Denken Sie, dass ihre Hauptleserschaft auch aus Bremen kommt oder ist der Krimi auch für nicht Bremer interessant und gedacht?

Henning: Natürlich wollten wir den Bremern ihr eigenes Buch schenken, in dem sie immer wieder blättern können. Aber „Stahlhart“ ist für jeden im deutschsprachigen Raum interessant. Das liegt womöglich an der Story, die sich an anderen Orten nicht ändert. Irgendwo muss ein Krimi spielen, in diesem Fall in Bremen. Außerdem gibt es viele  Menschen, die einmal in Bremen gelebt haben oder die Bremen besucht haben und sich gerne erinnern. Für alle anderen ist „Stahlhart“ wie ein Tatort, wobei die genannten Schauplätze halt in Bremen statt in Berlin liegen.

 

Wie ist das gemeinsame Arbeiten an einem Buch eigentlich? Ist das nicht manchmal auch sehr stressig, wenn man verschiedener Meinung ist?

Henning: In den Medien wie Presse oder Fernsehen (Radio Bremen TV/Mediathek) war schon die Rede, dass wir unter russischer Folkloresuppe (Wodka) arbeiten. Ab einem bestimmten Zeitpunkt ist einem egal, wer gegenüber sitzt. Ich habe allerdings einen Partner, mit dem ich mich wunderbar ergänze. Wir haben Spaß an der Arbeit, sind kreativ, befruchten uns gegenseitig (Ferkel) und arbeiten effektiv. Jeder bringt sich ein und macht seinen Part und glücklicher Weise ist jeweils der andere damit zufrieden. Außerdem ist unsere Schreibe ähnlich. Wir sind sehr selten gegenteiliger Ansicht und dann zählen Argumente. En Detail geht die Arbeit so vor sich, dass jeder einen bestimmten Part schreiben möchte oder soll und der wird in den bisherigen eingepasst. Wir sind übrigens die Erfinder des Literatainment. Weg von Lesungen von Seite 1 bis 75 für Freaks, wir wollen eine größere Gruppe Menschen für Lesungen interessieren, die 2 Stunden unterhalten werden (Lesung, Musik, Humor).

 

Was ist für die nahe Zukunft und darüber hinaus noch geplant?

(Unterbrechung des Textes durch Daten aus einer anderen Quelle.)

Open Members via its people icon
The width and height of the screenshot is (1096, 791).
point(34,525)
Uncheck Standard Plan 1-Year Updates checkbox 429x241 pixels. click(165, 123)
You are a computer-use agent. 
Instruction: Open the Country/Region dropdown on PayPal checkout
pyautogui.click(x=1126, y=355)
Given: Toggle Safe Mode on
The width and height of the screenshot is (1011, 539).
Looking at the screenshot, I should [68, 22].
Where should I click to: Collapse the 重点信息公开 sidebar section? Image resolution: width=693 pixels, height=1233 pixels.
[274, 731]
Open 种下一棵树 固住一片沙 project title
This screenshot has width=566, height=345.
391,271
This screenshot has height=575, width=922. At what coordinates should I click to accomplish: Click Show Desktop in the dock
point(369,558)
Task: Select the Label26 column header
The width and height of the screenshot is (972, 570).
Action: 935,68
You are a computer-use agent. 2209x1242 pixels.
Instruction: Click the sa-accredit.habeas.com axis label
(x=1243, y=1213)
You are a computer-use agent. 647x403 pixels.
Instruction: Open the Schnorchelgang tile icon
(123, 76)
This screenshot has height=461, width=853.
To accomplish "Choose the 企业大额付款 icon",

Henning: Wir haben noch reichlich Stoff in der Pipeline, nicht nur Krimis. Das nächste Buch wird wahrscheinlich ein Fantasy-Abenteuer, in dem der Sphinx von Gizeh zum Leben erwacht. Dann gibt es den Nachfolger zu „Stahlhart“, der schon zu zwei Dritteln fertig ist und weitere Bücher sind in unterschiedlichen Stadien. Dazu wird es weiter Auftritte geben. Im September gibt es zudem eine Charity-Veranstaltung in Weyhe. Unsere Fans dürfen erwarten, uns noch lange begleiten zu können. Und die, die noch keine Nähe zu uns hatten, sollten sich überlegen, ob es sich nicht lohne mal zu schauen, wie wir so sind. Ein Buch kann jeder Dödel schreiben, wichtig ist ausreichend Phantasie für viele, viele Dinge, wobei unterschiedliche Facetten sichtbar werden sollten und nicht ein Erfolg bis zum Erbrechen abgedudelt wird. Ich/Wir haben diese Phantasie, sonst müssten wir uns um Jobs an einer Aldikasse bewerben.

 

Gibt es etwas, dass Du gerne an dieser Stelle dem Leser mitteilen würdest?

Nimm das Leben so wie es kommt und sei zufrieden damit. Es geht dir immer besser, als vielen anderen Menschen, nur kannst du es nicht sehen. Die Zukunft ist wichtig, daran kannst du arbeiten. Das Zurückliegende ist geschehen und erledigt. Es kommt nicht noch mal zurück, um verbessert zu werden. Vielleicht war es sogar optimal.

 

Mit wem würdest Du nicht in der Sauna sitzen wollen? 

Es gibt etliche Personen, mit denen ich nicht in der Sauna sitzen möchte, z. B. Personen ab 130 KG. Da haben selbst die Männer mehr Busen als meine Frau. Aber richtig unangenehm wäre eine gemeinsame Sitzung mit J. Ackermann (Deutsche Bank). Ich fürchtete die Frage ob ich nicht erstmalig seit dem 20 jährigen Bestehen meines Kontos Geld einzahlen möchte, statt nur ständig abzuheben.